Traiter la migraine durant une grossesse
Le paracétamol est le médicament de choix pour les maux de tête pendant la grossesse, mais son efficacité dans le traitement de la migraine reste limitée. Les AINS (Anti-inflammatoire non stéroïdien) peuvent également être utilisés dans certaines circonstances, bien que leur utilisation au cours des premier et troisième trimestres soit associée à des risques et des contre-indications spécifiques, notamment l’oligohydramnios, la fermeture prématurée du canal artériel et les complications hémorragiques.
Les triptans restent dans la catégorie C, ce qui signifie que le risque pour l’homme n’a pas été exclu. L’étude Treximet Pregnancy Registry, qui comprenait 528 résultats d’exposition au sumatriptan au cours du premier trimestre de la grossesse, n’a détecté aucun signal de tératogénicité associé à des malformations congénitales majeures.15 Bien que ces données soient rassurantes, il n’existe aucune donnée sur l’utilisation des triptans dans une population de femme à grande échelle.

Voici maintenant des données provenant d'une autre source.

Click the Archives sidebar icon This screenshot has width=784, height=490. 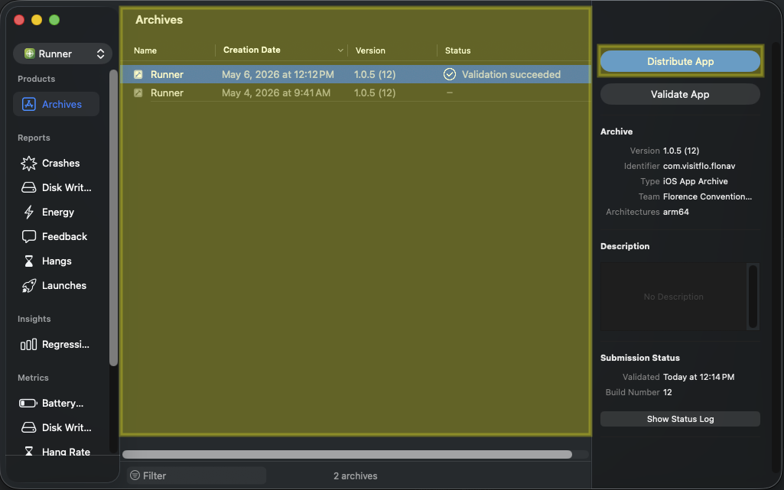coord(28,105)
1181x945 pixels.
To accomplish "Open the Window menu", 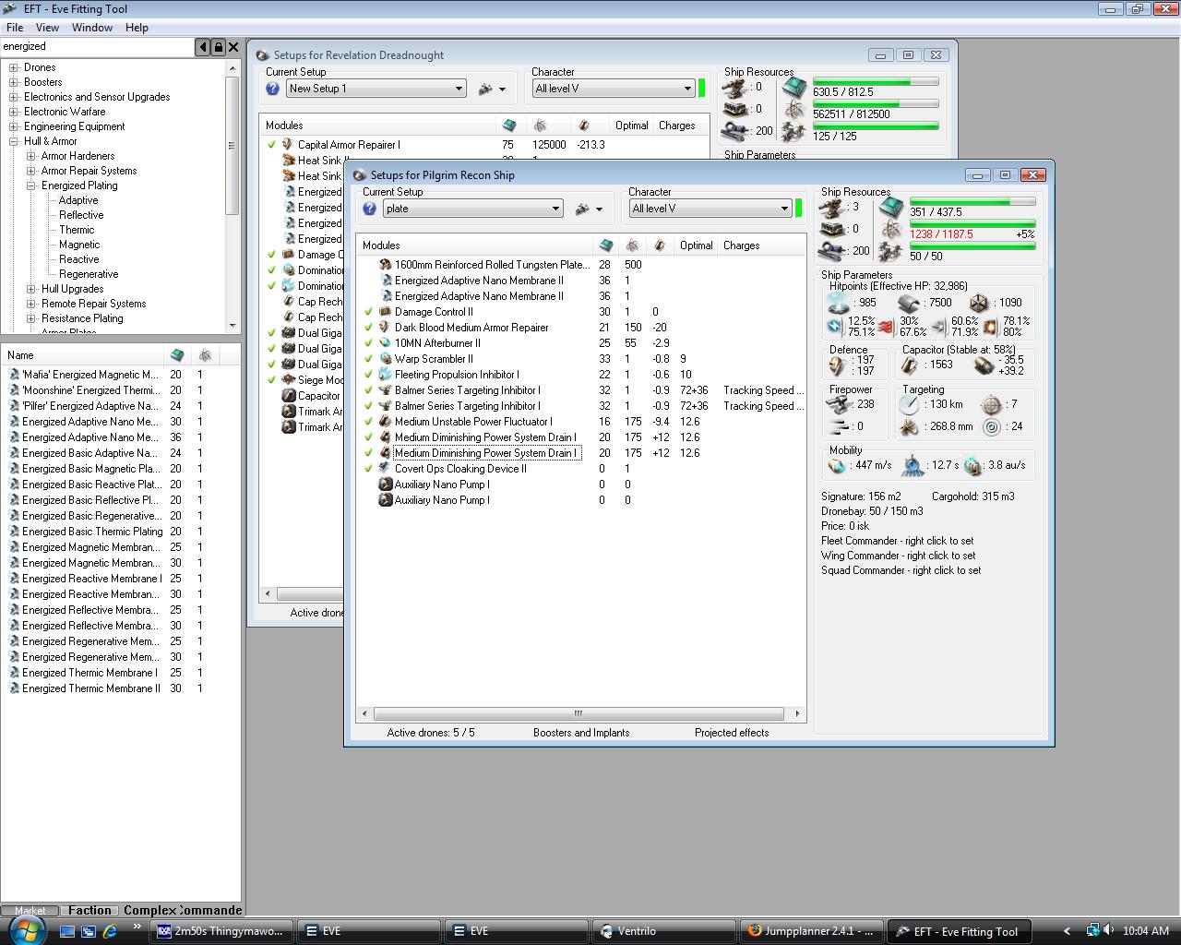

Les opiacés sont classés dans la catégorie B et peuvent être utilisés pendant la grossesse, mais leur utilisation fréquente est associée à un risque de maux de tête rebond et de dépendance. Les antiémétiques et les corticostéroïdes sont considérés comme sûrs et peuvent être efficaces pour le traitement aigu de la migraine.

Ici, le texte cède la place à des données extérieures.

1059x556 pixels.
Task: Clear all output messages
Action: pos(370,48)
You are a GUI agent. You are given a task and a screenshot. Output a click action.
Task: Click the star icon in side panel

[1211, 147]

Pour les femmes souffrant de migraine chronique et nécessitant une prévention quotidienne, la mémantine et la cyproheptadine (antihistaminique) sont considérées comme des médicaments de catégorie B, et l’amitriptyline (antidépresseur) et les bêtabloquants sont considérés comme des médicaments de catégorie C.15,16
Il convient de consulter les références standard actuelles, telles que celles disponibles auprès de la FDA, de l’American « Academy of Pediatrics » et « Medications and Mother’s milk », pour connaître les recommandations actuelles.Dr K. Kalida
La migraine doit être considérée comme un facteur de risque potentiel en obstétrique car il existe de plus en plus de preuves que la migraine est un facteur de risque de complications vasculaires pendant la grossesse, notamment l’hypertension gestationnelle et la prééclampsie, l’accident vasculaire cérébral, l’infarctus du myocarde et la thromboembolie veineuse.16 Des recherches supplémentaires sont justifiées pour comprendre les mécanismes sous-jacents au risque accru de maladie vasculaire chez les migraineuses enceintes.
L’ostéopathie chez la femme enceinte peut favoriser le soulagement des migraines. Une méthode naturelle qu’il est parfois bon d’essayer.